WORK INSTRUCTION:
Set down all the data again. Change nothing.

EXERCISE DATA:
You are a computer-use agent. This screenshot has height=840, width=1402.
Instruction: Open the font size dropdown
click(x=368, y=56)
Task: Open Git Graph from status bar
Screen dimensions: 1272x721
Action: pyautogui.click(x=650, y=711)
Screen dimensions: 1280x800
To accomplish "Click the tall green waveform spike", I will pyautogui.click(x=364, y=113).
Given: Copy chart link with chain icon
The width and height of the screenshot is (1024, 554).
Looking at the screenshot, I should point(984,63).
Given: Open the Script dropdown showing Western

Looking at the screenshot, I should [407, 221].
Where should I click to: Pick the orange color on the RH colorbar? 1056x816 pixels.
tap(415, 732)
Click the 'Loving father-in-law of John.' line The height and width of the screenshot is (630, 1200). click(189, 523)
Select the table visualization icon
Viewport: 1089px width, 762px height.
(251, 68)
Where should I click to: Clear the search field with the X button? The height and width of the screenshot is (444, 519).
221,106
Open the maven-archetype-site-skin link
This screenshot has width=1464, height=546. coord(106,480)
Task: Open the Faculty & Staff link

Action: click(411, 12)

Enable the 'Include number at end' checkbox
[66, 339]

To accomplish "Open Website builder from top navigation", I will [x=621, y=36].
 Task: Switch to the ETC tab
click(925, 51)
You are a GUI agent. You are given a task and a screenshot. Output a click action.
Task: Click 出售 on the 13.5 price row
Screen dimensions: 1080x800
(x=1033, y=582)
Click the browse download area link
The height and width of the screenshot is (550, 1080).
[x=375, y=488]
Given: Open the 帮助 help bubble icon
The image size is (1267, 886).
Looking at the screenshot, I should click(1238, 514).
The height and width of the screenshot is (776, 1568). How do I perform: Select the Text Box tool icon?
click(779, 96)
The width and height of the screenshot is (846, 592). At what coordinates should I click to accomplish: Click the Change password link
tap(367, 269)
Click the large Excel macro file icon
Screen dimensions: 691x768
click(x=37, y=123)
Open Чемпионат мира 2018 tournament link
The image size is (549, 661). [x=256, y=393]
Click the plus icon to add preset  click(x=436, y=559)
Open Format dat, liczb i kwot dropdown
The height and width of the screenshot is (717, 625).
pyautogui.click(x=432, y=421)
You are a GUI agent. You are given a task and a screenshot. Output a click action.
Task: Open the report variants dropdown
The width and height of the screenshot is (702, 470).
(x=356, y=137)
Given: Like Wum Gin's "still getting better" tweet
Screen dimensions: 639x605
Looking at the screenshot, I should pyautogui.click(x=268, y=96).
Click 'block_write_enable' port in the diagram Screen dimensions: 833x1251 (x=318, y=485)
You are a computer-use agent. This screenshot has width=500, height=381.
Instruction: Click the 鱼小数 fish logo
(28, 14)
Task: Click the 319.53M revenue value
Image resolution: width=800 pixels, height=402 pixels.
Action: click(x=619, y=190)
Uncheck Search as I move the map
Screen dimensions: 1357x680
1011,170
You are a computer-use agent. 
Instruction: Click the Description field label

WRITTEN SOLUTION:
You are a computer-use agent. This screenshot has height=840, width=1402.
Instruction: Open the font size dropdown
click(x=368, y=56)
Task: Open Git Graph from status bar
Screen dimensions: 1272x721
Action: pyautogui.click(x=650, y=711)
Screen dimensions: 1280x800
To accomplish "Click the tall green waveform spike", I will pyautogui.click(x=364, y=113).
Given: Copy chart link with chain icon
The width and height of the screenshot is (1024, 554).
Looking at the screenshot, I should point(984,63).
Given: Open the Script dropdown showing Western

Looking at the screenshot, I should [407, 221].
Where should I click to: Pick the orange color on the RH colorbar? 1056x816 pixels.
tap(415, 732)
Click the 'Loving father-in-law of John.' line The height and width of the screenshot is (630, 1200). click(189, 523)
Select the table visualization icon
Viewport: 1089px width, 762px height.
(251, 68)
Where should I click to: Clear the search field with the X button? The height and width of the screenshot is (444, 519).
221,106
Open the maven-archetype-site-skin link
This screenshot has width=1464, height=546. coord(106,480)
Task: Open the Faculty & Staff link

Action: click(411, 12)

Enable the 'Include number at end' checkbox
[66, 339]

To accomplish "Open Website builder from top navigation", I will [x=621, y=36].
 Task: Switch to the ETC tab
click(925, 51)
You are a GUI agent. You are given a task and a screenshot. Output a click action.
Task: Click 出售 on the 13.5 price row
Screen dimensions: 1080x800
(x=1033, y=582)
Click the browse download area link
The height and width of the screenshot is (550, 1080).
[x=375, y=488]
Given: Open the 帮助 help bubble icon
The image size is (1267, 886).
Looking at the screenshot, I should click(1238, 514).
The height and width of the screenshot is (776, 1568). How do I perform: Select the Text Box tool icon?
click(779, 96)
The width and height of the screenshot is (846, 592). At what coordinates should I click to accomplish: Click the Change password link
tap(367, 269)
Click the large Excel macro file icon
Screen dimensions: 691x768
click(x=37, y=123)
Open Чемпионат мира 2018 tournament link
The image size is (549, 661). [x=256, y=393]
Click the plus icon to add preset  click(x=436, y=559)
Open Format dat, liczb i kwot dropdown
The height and width of the screenshot is (717, 625).
pyautogui.click(x=432, y=421)
You are a GUI agent. You are given a task and a screenshot. Output a click action.
Task: Open the report variants dropdown
The width and height of the screenshot is (702, 470).
(x=356, y=137)
Given: Like Wum Gin's "still getting better" tweet
Screen dimensions: 639x605
Looking at the screenshot, I should pyautogui.click(x=268, y=96).
Click 'block_write_enable' port in the diagram Screen dimensions: 833x1251 (x=318, y=485)
You are a computer-use agent. This screenshot has width=500, height=381.
Instruction: Click the 鱼小数 fish logo
(28, 14)
Task: Click the 319.53M revenue value
Image resolution: width=800 pixels, height=402 pixels.
Action: click(x=619, y=190)
Uncheck Search as I move the map
Screen dimensions: 1357x680
1011,170
You are a computer-use agent. 
Instruction: Click the Description field label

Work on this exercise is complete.